Ealing Town Hall was built in 1886, replacing an earlier hall on the same site. The architect was Charles Jones, who also designed several other buildings and features in the borough.

The borough was greatly enlarged in 1926 when it absorbed the urban districts of Greenford (including the parishes of Perivale and West Twyford) and Hanwell. Accordingly, the size of the borough council was increased: by 1960 it consisted of a mayor, 16 aldermen and 48 councillors. In 1952 there was a failed attempt to gain county borough status.

In 1965, under the London Government Act 1963, the municipal borough was abolished and its former area transferred to Greater London to be combined with the Municipal Borough of Acton and Municipal Borough of Southall to form the present-day London Borough of Ealing.
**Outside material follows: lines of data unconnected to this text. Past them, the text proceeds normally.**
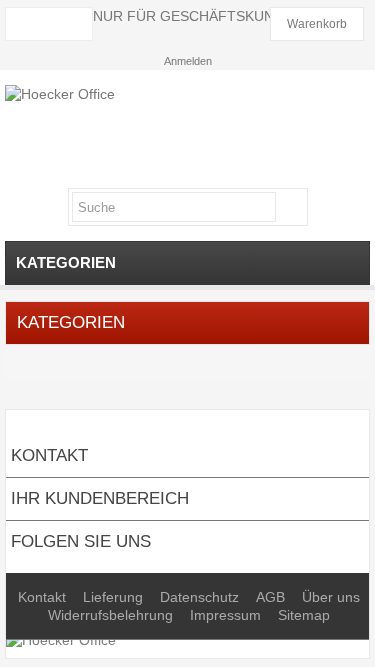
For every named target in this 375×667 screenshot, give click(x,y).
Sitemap (304, 615)
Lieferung (115, 597)
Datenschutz (201, 597)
An oak in its coat of arms features, smaller, in the coat of arms of the London Borough of Ealing.

==Coat of arms==
Granted on 22 February 1902, the Municipal Borough's coat of arms (not to be confused with the modern borough's coat of arms) was: Per chevron gules and argent, in dexter chief two swords in saltire and in sinister chief three seaxes (Saxon swords) fessewise in pale all proper, with pommels and hilts or, and in base an oak tree eradicated (uprooted) also proper. The crossed swords are the symbol of Saint Paul and taken from the arms of the See of London, to which the manor historically belonged. The seaxes are from the arms of the county of Middlesex, and the tree was a symbol that Ealing is growing and flourishing.